### Task prompt
Would it be possible to output exactly, and only, the lines below from the one holding "Viewport: 711px width, 400px height." to the last line, both included, with every picture left out?

┄┄┄┄┄┄┄┄┄┄

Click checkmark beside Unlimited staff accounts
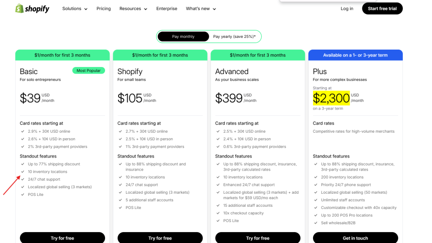432x243 pixels. coord(316,200)
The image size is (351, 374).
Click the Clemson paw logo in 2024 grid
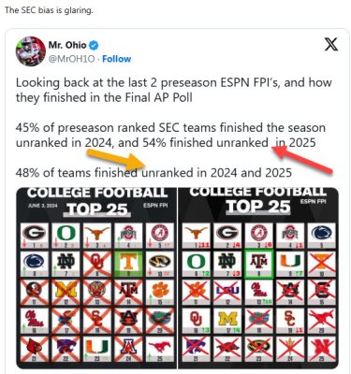(160, 292)
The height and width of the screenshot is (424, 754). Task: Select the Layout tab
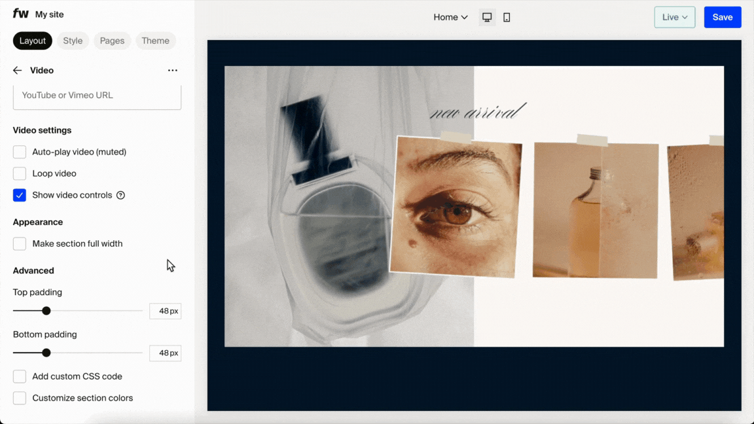pyautogui.click(x=32, y=40)
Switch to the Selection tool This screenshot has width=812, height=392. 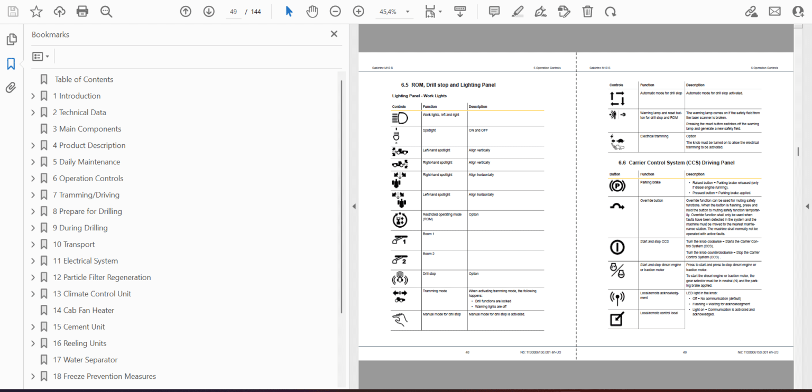click(x=288, y=11)
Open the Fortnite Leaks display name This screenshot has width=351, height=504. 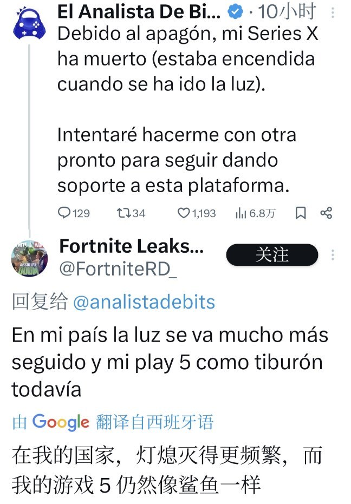(132, 246)
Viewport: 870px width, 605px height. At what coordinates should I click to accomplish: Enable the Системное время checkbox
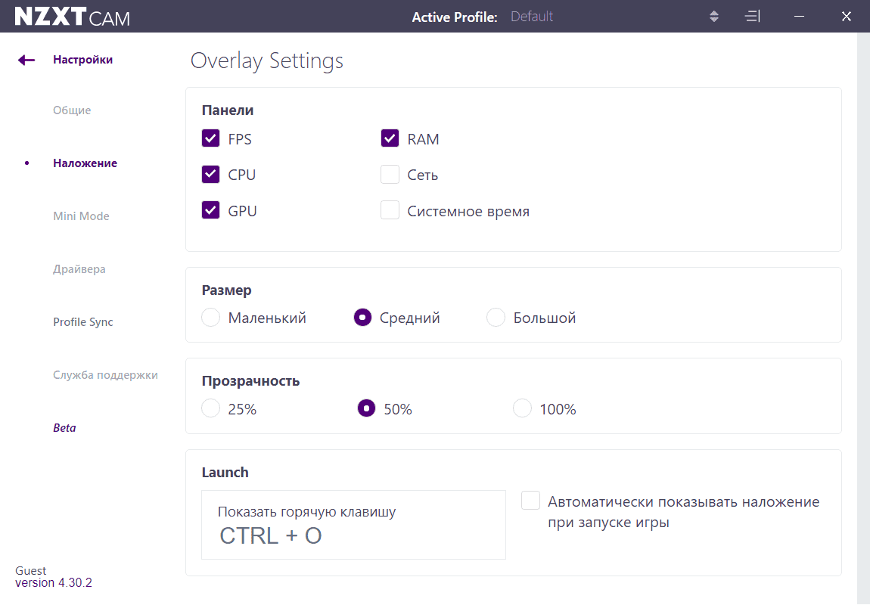tap(390, 211)
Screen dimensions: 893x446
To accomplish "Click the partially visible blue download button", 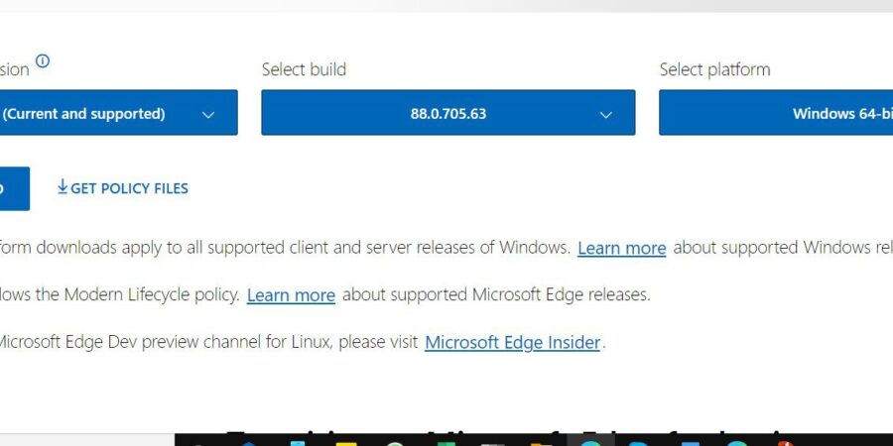I will tap(15, 188).
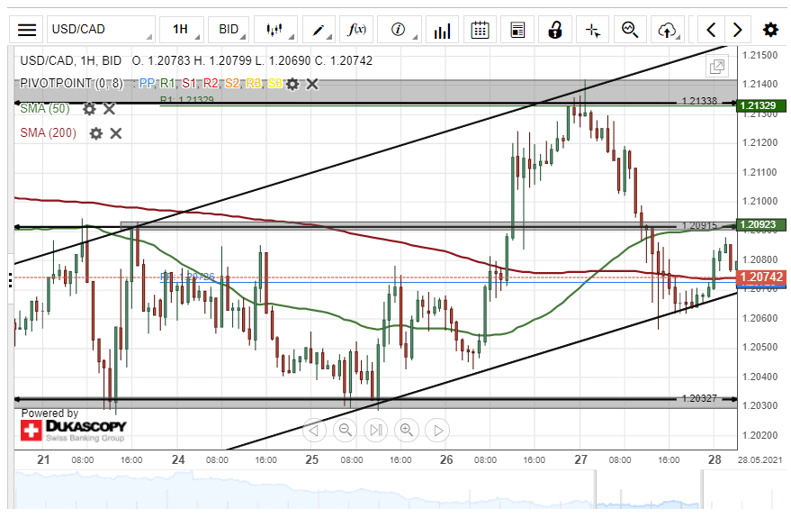Image resolution: width=791 pixels, height=518 pixels.
Task: Remove the SMA (50) indicator
Action: (x=109, y=109)
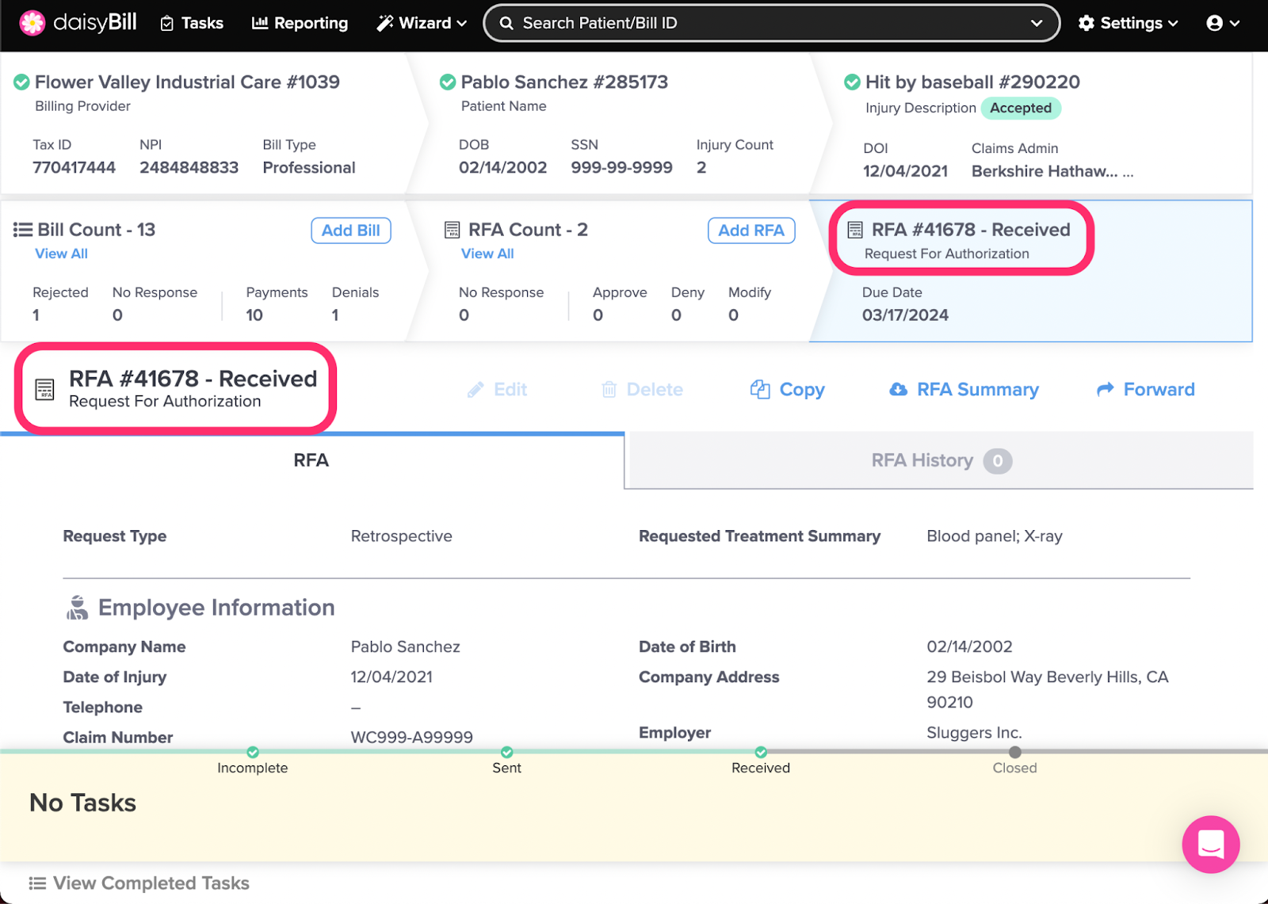Open the Tasks menu item
The width and height of the screenshot is (1268, 904).
tap(192, 23)
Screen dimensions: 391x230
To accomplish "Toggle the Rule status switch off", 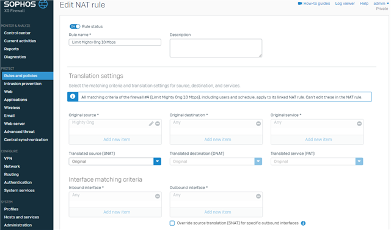I will click(x=75, y=26).
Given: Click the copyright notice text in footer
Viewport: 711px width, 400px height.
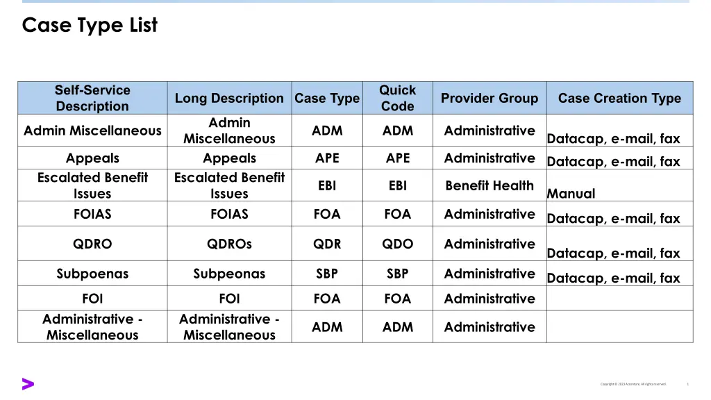Looking at the screenshot, I should [x=633, y=384].
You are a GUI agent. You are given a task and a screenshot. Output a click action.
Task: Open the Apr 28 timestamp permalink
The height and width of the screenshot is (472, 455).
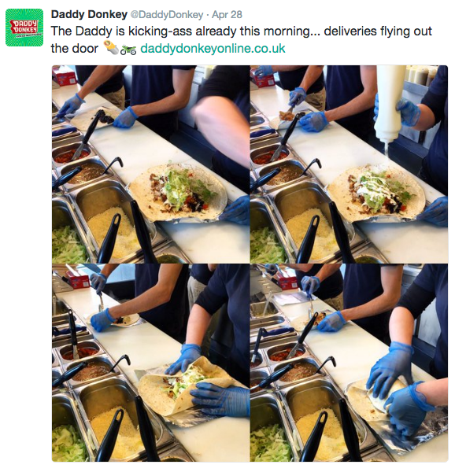point(227,14)
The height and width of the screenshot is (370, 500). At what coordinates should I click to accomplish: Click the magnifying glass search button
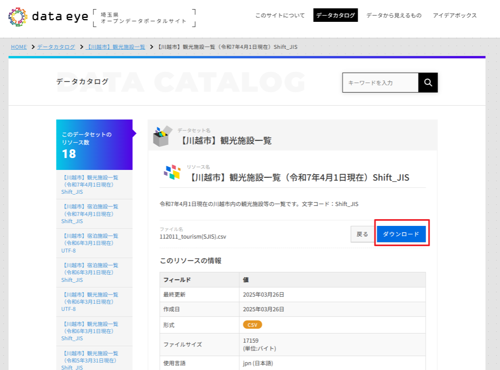[428, 83]
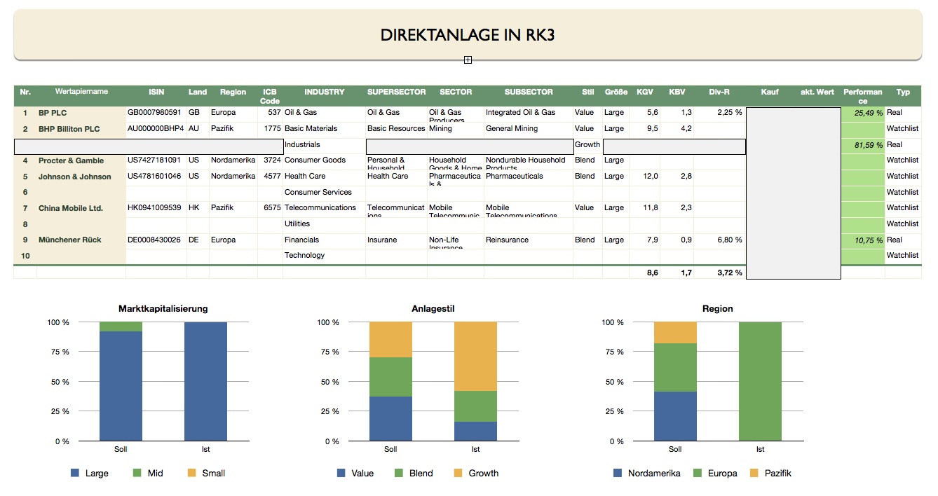Select the blue Large legend swatch

coord(75,473)
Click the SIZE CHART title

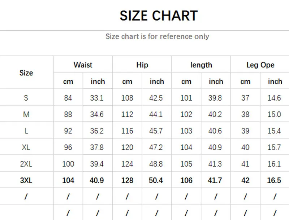click(159, 16)
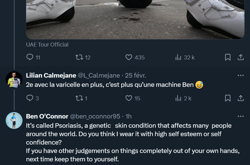The width and height of the screenshot is (250, 165).
Task: Go to Lilian Calmejane's profile name
Action: [x=51, y=75]
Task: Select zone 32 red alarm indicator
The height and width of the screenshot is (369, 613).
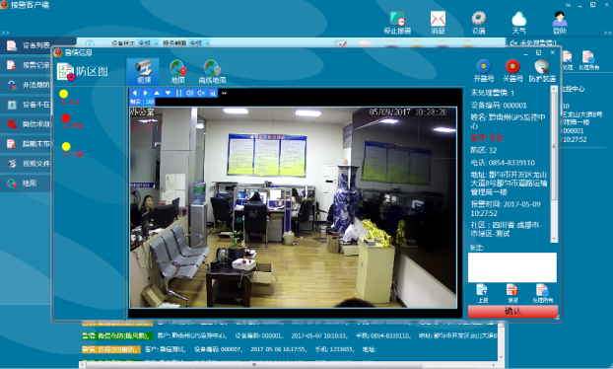Action: [66, 117]
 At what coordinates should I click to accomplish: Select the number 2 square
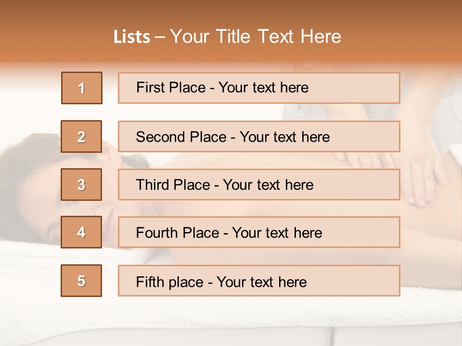click(x=81, y=136)
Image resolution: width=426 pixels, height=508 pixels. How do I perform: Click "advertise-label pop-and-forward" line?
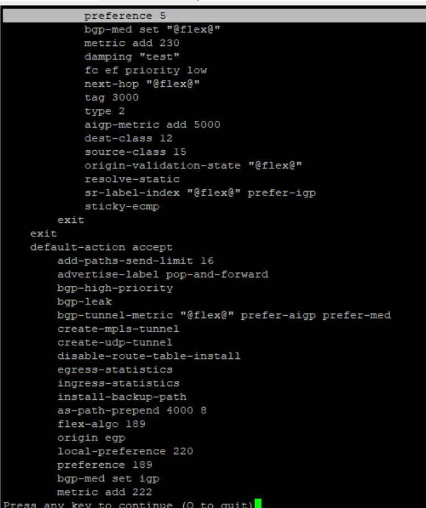(x=162, y=274)
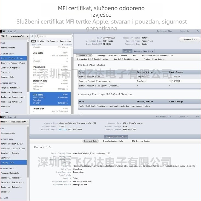Screen dimensions: 201x201
Task: Select the All filter pill
Action: coord(33,41)
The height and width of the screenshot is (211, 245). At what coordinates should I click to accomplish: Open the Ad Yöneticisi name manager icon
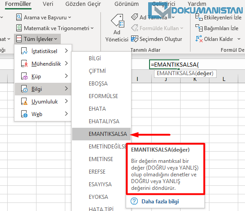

┄┄┄┄┄┄┄┄┄┄

### Result
Viewport: 711px width, 400px height.
Looking at the screenshot, I should [x=633, y=384].
You are a GUI agent. You are given a task and a screenshot. Output a click action.
Task: Open the Apr 28 timestamp permalink
The height and width of the screenshot is (472, 455).
point(227,14)
The height and width of the screenshot is (370, 500). At what coordinates should I click to accomplish: Click the magnifying glass search button
[428, 83]
Select the blue Large legend swatch

coord(75,473)
Click the SIZE CHART title

click(159, 16)
The width and height of the screenshot is (250, 165).
Task: Go to Lilian Calmejane's profile name
Action: [x=51, y=75]
Task: Select zone 32 red alarm indicator
The height and width of the screenshot is (369, 613).
Action: [66, 117]
 At what coordinates should I click to accomplish: Select the number 2 square
click(x=81, y=136)
Image resolution: width=426 pixels, height=508 pixels. How do I perform: Click "advertise-label pop-and-forward" line?
(x=162, y=274)
Screen dimensions: 201x201
Task: Select the All filter pill
Action: coord(33,41)
The height and width of the screenshot is (211, 245). At what coordinates should I click to accomplish: Open the Ad Yöneticisi name manager icon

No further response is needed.